_Task details_
Exact copies of all the records are to be output.

(Dataset records)

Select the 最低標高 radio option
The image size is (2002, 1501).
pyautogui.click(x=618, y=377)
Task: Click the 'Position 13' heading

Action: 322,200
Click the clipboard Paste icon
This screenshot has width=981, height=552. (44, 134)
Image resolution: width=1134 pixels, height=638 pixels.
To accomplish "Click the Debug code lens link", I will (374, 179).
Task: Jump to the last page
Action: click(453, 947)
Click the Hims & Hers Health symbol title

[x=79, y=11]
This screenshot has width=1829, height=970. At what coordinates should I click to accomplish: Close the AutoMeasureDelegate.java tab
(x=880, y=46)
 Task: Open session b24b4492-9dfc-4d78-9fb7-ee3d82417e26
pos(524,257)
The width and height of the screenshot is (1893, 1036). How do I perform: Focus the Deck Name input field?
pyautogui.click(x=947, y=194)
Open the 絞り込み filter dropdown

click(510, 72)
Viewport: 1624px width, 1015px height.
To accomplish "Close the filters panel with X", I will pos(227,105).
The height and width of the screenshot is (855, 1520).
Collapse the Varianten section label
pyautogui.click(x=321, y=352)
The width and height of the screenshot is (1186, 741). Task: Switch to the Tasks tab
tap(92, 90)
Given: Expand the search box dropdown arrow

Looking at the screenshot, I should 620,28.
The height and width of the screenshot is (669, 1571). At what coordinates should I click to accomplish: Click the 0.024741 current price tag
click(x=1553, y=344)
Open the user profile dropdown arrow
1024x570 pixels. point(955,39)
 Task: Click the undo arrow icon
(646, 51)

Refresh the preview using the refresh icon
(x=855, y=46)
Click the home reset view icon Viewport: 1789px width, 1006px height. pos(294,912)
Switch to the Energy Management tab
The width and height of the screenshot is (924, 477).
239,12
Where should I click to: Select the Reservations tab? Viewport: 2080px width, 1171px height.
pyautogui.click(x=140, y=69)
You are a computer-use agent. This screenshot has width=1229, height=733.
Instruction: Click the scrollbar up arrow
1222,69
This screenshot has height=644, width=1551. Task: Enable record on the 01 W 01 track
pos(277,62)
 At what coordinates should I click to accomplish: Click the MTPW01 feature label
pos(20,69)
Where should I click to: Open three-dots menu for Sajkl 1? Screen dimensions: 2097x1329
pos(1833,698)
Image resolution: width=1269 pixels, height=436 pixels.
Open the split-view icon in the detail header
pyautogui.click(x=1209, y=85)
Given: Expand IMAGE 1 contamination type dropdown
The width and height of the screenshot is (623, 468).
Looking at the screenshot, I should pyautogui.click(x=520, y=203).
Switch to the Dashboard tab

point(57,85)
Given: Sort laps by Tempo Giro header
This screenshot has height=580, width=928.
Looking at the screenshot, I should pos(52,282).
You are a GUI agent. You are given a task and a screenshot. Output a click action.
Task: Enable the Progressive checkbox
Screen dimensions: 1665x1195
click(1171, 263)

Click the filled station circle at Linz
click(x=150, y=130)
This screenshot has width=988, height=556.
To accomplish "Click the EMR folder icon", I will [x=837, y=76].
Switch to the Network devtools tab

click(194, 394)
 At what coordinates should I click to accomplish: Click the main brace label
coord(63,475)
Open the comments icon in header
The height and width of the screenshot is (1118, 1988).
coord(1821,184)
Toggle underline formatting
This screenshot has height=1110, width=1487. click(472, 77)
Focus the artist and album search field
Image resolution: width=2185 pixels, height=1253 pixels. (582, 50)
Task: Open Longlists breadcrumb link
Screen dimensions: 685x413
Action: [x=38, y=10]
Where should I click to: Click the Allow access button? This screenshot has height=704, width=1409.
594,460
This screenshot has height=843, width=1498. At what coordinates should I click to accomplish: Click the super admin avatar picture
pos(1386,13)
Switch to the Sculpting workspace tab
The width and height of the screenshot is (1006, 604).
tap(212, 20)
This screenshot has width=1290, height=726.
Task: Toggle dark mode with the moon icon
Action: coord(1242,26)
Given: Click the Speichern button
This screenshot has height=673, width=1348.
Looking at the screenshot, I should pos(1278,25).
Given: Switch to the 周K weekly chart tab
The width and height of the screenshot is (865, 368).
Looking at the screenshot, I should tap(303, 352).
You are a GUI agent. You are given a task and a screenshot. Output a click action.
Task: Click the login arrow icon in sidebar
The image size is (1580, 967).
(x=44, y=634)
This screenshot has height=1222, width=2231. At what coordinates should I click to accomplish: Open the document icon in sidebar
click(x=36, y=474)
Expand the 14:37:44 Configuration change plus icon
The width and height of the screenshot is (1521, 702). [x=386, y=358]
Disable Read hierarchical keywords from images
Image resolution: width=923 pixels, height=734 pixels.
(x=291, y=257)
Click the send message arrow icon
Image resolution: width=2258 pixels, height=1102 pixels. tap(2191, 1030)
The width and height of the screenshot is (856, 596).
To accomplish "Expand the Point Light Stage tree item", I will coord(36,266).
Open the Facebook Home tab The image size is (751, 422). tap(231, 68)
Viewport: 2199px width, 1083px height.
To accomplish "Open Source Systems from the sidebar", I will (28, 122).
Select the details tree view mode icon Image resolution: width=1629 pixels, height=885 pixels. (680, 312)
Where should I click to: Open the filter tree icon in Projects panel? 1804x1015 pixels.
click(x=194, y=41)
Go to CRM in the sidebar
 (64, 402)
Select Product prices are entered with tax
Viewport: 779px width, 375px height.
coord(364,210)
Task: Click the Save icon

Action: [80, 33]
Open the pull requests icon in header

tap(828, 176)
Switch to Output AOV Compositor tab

(End Dataset records)

_Exercise solution_
Select the 最低標高 radio option
The image size is (2002, 1501).
pyautogui.click(x=618, y=377)
Task: Click the 'Position 13' heading

Action: 322,200
Click the clipboard Paste icon
This screenshot has width=981, height=552. (44, 134)
Image resolution: width=1134 pixels, height=638 pixels.
To accomplish "Click the Debug code lens link", I will (374, 179).
Task: Jump to the last page
Action: click(453, 947)
Click the Hims & Hers Health symbol title

[x=79, y=11]
This screenshot has width=1829, height=970. At what coordinates should I click to accomplish: Close the AutoMeasureDelegate.java tab
(x=880, y=46)
 Task: Open session b24b4492-9dfc-4d78-9fb7-ee3d82417e26
pos(524,257)
The width and height of the screenshot is (1893, 1036). How do I perform: Focus the Deck Name input field?
pyautogui.click(x=947, y=194)
Open the 絞り込み filter dropdown

click(510, 72)
Viewport: 1624px width, 1015px height.
To accomplish "Close the filters panel with X", I will pos(227,105).
The height and width of the screenshot is (855, 1520).
Collapse the Varianten section label
pyautogui.click(x=321, y=352)
The width and height of the screenshot is (1186, 741). Task: Switch to the Tasks tab
tap(92, 90)
Given: Expand the search box dropdown arrow

Looking at the screenshot, I should 620,28.
The height and width of the screenshot is (669, 1571). At what coordinates should I click to accomplish: Click the 0.024741 current price tag
click(x=1553, y=344)
Open the user profile dropdown arrow
1024x570 pixels. point(955,39)
 Task: Click the undo arrow icon
(646, 51)

Refresh the preview using the refresh icon
(x=855, y=46)
Click the home reset view icon Viewport: 1789px width, 1006px height. pos(294,912)
Switch to the Energy Management tab
The width and height of the screenshot is (924, 477).
239,12
Where should I click to: Select the Reservations tab? Viewport: 2080px width, 1171px height.
pyautogui.click(x=140, y=69)
You are a computer-use agent. This screenshot has width=1229, height=733.
Instruction: Click the scrollbar up arrow
1222,69
This screenshot has height=644, width=1551. Task: Enable record on the 01 W 01 track
pos(277,62)
 At what coordinates should I click to accomplish: Click the MTPW01 feature label
pos(20,69)
Where should I click to: Open three-dots menu for Sajkl 1? Screen dimensions: 2097x1329
pos(1833,698)
Image resolution: width=1269 pixels, height=436 pixels.
Open the split-view icon in the detail header
pyautogui.click(x=1209, y=85)
Given: Expand IMAGE 1 contamination type dropdown
The width and height of the screenshot is (623, 468).
Looking at the screenshot, I should pyautogui.click(x=520, y=203).
Switch to the Dashboard tab

point(57,85)
Given: Sort laps by Tempo Giro header
This screenshot has height=580, width=928.
Looking at the screenshot, I should pos(52,282).
You are a GUI agent. You are given a task and a screenshot. Output a click action.
Task: Enable the Progressive checkbox
Screen dimensions: 1665x1195
click(1171, 263)

Click the filled station circle at Linz
click(x=150, y=130)
This screenshot has width=988, height=556.
To accomplish "Click the EMR folder icon", I will [x=837, y=76].
Switch to the Network devtools tab

click(194, 394)
 At what coordinates should I click to accomplish: Click the main brace label
coord(63,475)
Open the comments icon in header
The height and width of the screenshot is (1118, 1988).
coord(1821,184)
Toggle underline formatting
This screenshot has height=1110, width=1487. click(472, 77)
Focus the artist and album search field
Image resolution: width=2185 pixels, height=1253 pixels. (582, 50)
Task: Open Longlists breadcrumb link
Screen dimensions: 685x413
Action: [x=38, y=10]
Where should I click to: Click the Allow access button? This screenshot has height=704, width=1409.
594,460
This screenshot has height=843, width=1498. At what coordinates should I click to accomplish: Click the super admin avatar picture
pos(1386,13)
Switch to the Sculpting workspace tab
The width and height of the screenshot is (1006, 604).
tap(212, 20)
This screenshot has width=1290, height=726.
Task: Toggle dark mode with the moon icon
Action: coord(1242,26)
Given: Click the Speichern button
This screenshot has height=673, width=1348.
Looking at the screenshot, I should pos(1278,25).
Given: Switch to the 周K weekly chart tab
The width and height of the screenshot is (865, 368).
Looking at the screenshot, I should tap(303, 352).
You are a GUI agent. You are given a task and a screenshot. Output a click action.
Task: Click the login arrow icon in sidebar
The image size is (1580, 967).
(x=44, y=634)
This screenshot has height=1222, width=2231. At what coordinates should I click to accomplish: Open the document icon in sidebar
click(x=36, y=474)
Expand the 14:37:44 Configuration change plus icon
The width and height of the screenshot is (1521, 702). [x=386, y=358]
Disable Read hierarchical keywords from images
Image resolution: width=923 pixels, height=734 pixels.
(x=291, y=257)
Click the send message arrow icon
Image resolution: width=2258 pixels, height=1102 pixels. tap(2191, 1030)
The width and height of the screenshot is (856, 596).
To accomplish "Expand the Point Light Stage tree item", I will coord(36,266).
Open the Facebook Home tab The image size is (751, 422). tap(231, 68)
Viewport: 2199px width, 1083px height.
To accomplish "Open Source Systems from the sidebar", I will (28, 122).
Select the details tree view mode icon Image resolution: width=1629 pixels, height=885 pixels. (680, 312)
Where should I click to: Open the filter tree icon in Projects panel? 1804x1015 pixels.
click(x=194, y=41)
Go to CRM in the sidebar
 (64, 402)
Select Product prices are entered with tax
Viewport: 779px width, 375px height.
coord(364,210)
Task: Click the Save icon

Action: [80, 33]
Open the pull requests icon in header

tap(828, 176)
Switch to Output AOV Compositor tab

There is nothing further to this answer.